Problem statement>
Duplicate the records, starting at the beginning and ending at the line that contains "[x=36, y=289]", with both ends included.

Stored entries>
┌────────
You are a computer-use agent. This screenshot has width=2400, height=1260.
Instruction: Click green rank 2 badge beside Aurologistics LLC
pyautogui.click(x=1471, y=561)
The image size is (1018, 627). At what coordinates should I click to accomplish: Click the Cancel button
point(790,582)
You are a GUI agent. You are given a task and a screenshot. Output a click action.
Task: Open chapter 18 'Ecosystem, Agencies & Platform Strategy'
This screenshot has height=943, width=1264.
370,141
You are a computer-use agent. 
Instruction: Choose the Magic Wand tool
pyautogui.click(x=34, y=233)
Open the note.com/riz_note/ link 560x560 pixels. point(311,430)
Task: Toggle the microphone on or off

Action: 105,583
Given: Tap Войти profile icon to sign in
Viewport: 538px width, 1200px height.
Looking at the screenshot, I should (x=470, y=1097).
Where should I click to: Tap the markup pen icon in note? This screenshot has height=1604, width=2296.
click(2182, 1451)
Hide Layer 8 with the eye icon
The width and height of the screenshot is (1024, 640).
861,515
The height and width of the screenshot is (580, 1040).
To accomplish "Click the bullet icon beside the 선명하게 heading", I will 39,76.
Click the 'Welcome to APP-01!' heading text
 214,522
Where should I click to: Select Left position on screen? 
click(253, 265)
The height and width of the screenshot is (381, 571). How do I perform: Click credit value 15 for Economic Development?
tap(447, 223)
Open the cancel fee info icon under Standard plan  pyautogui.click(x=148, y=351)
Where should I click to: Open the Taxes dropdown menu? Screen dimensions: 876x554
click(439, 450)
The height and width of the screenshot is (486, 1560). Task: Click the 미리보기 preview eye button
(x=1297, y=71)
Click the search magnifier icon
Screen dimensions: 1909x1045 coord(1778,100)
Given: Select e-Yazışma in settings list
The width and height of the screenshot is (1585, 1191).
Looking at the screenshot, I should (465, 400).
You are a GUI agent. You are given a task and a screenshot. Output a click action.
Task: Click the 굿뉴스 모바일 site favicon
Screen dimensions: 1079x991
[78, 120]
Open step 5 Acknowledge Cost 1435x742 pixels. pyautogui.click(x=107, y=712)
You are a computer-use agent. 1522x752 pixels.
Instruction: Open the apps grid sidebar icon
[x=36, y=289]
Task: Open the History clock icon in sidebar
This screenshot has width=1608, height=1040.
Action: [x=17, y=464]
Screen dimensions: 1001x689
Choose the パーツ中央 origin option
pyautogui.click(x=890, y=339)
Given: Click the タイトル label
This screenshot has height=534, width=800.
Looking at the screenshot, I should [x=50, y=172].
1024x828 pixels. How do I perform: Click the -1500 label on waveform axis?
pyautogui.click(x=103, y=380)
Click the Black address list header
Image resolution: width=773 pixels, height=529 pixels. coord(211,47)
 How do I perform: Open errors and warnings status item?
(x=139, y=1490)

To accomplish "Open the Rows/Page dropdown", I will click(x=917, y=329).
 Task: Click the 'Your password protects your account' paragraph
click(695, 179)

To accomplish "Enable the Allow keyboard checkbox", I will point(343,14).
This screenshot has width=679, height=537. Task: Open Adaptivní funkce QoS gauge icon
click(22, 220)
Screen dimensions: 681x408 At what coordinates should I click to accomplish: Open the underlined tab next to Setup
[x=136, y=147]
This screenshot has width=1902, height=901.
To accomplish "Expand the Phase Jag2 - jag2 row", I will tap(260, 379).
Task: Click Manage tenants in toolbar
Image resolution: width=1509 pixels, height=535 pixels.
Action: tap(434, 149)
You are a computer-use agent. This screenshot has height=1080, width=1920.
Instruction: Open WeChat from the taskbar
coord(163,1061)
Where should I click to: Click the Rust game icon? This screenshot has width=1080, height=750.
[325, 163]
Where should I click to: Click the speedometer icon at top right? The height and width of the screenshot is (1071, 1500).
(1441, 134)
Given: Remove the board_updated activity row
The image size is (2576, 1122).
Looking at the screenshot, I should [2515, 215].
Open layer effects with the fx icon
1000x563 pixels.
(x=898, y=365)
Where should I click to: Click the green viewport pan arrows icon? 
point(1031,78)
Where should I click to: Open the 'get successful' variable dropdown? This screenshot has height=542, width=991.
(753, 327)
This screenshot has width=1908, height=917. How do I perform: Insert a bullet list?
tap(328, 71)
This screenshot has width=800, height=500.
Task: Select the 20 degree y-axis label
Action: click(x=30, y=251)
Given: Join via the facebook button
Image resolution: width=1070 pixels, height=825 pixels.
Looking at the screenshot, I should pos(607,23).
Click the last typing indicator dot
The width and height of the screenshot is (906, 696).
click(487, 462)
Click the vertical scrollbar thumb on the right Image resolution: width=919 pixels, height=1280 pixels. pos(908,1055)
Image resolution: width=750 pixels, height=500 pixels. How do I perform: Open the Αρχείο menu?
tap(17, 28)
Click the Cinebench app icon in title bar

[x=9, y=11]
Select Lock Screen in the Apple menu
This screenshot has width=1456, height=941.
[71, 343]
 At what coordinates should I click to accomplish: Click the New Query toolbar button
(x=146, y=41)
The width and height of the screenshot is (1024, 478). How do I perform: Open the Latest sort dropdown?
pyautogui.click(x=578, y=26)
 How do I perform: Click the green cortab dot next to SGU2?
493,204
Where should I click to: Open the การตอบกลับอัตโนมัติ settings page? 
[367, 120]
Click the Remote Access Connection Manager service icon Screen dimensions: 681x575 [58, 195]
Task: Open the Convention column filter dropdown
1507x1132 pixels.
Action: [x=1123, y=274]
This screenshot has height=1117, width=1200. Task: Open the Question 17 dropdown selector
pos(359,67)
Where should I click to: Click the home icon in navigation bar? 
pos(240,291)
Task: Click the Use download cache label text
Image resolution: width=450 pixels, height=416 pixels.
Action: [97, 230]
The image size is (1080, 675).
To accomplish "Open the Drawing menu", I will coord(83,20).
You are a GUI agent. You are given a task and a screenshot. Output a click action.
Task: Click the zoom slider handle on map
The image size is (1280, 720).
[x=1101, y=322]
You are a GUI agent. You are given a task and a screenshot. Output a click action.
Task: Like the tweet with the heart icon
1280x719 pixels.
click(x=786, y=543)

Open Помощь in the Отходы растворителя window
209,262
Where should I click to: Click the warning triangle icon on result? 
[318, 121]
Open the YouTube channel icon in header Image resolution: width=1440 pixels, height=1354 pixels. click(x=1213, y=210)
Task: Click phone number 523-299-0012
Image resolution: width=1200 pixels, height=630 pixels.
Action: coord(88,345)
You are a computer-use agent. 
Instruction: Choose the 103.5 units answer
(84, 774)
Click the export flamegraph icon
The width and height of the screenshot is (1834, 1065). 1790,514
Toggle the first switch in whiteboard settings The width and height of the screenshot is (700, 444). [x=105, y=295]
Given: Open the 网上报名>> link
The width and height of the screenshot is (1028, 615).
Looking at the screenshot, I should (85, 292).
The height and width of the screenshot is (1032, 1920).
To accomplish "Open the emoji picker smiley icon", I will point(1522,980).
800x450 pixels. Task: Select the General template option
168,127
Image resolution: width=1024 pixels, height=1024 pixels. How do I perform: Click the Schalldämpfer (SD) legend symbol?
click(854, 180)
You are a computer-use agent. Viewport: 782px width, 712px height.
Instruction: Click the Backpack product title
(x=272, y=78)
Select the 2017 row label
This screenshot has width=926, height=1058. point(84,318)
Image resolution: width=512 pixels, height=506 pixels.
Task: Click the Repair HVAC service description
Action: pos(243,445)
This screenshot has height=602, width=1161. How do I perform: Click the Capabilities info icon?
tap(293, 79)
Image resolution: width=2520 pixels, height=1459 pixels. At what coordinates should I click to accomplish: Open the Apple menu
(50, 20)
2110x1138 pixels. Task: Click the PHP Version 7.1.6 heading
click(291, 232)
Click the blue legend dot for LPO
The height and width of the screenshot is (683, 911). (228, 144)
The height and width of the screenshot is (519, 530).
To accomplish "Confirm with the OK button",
└────────
Complete output>
You are a computer-use agent. This screenshot has width=2400, height=1260.
Instruction: Click green rank 2 badge beside Aurologistics LLC
pyautogui.click(x=1471, y=561)
The image size is (1018, 627). At what coordinates should I click to accomplish: Click the Cancel button
point(790,582)
You are a GUI agent. You are given a task and a screenshot. Output a click action.
Task: Open chapter 18 'Ecosystem, Agencies & Platform Strategy'
This screenshot has height=943, width=1264.
370,141
You are a computer-use agent. 
Instruction: Choose the Magic Wand tool
pyautogui.click(x=34, y=233)
Open the note.com/riz_note/ link 560x560 pixels. point(311,430)
Task: Toggle the microphone on or off

Action: 105,583
Given: Tap Войти profile icon to sign in
Viewport: 538px width, 1200px height.
Looking at the screenshot, I should (x=470, y=1097).
Where should I click to: Tap the markup pen icon in note? This screenshot has height=1604, width=2296.
click(2182, 1451)
Hide Layer 8 with the eye icon
The width and height of the screenshot is (1024, 640).
861,515
The height and width of the screenshot is (580, 1040).
To accomplish "Click the bullet icon beside the 선명하게 heading", I will 39,76.
Click the 'Welcome to APP-01!' heading text
 214,522
Where should I click to: Select Left position on screen? 
click(253, 265)
The height and width of the screenshot is (381, 571). How do I perform: Click credit value 15 for Economic Development?
tap(447, 223)
Open the cancel fee info icon under Standard plan  pyautogui.click(x=148, y=351)
Where should I click to: Open the Taxes dropdown menu? Screen dimensions: 876x554
click(439, 450)
The height and width of the screenshot is (486, 1560). Task: Click the 미리보기 preview eye button
(x=1297, y=71)
Click the search magnifier icon
Screen dimensions: 1909x1045 coord(1778,100)
Given: Select e-Yazışma in settings list
The width and height of the screenshot is (1585, 1191).
Looking at the screenshot, I should (465, 400).
You are a GUI agent. You are given a task and a screenshot. Output a click action.
Task: Click the 굿뉴스 모바일 site favicon
Screen dimensions: 1079x991
[78, 120]
Open step 5 Acknowledge Cost 1435x742 pixels. pyautogui.click(x=107, y=712)
You are a computer-use agent. 1522x752 pixels.
Instruction: Open the apps grid sidebar icon
[x=36, y=289]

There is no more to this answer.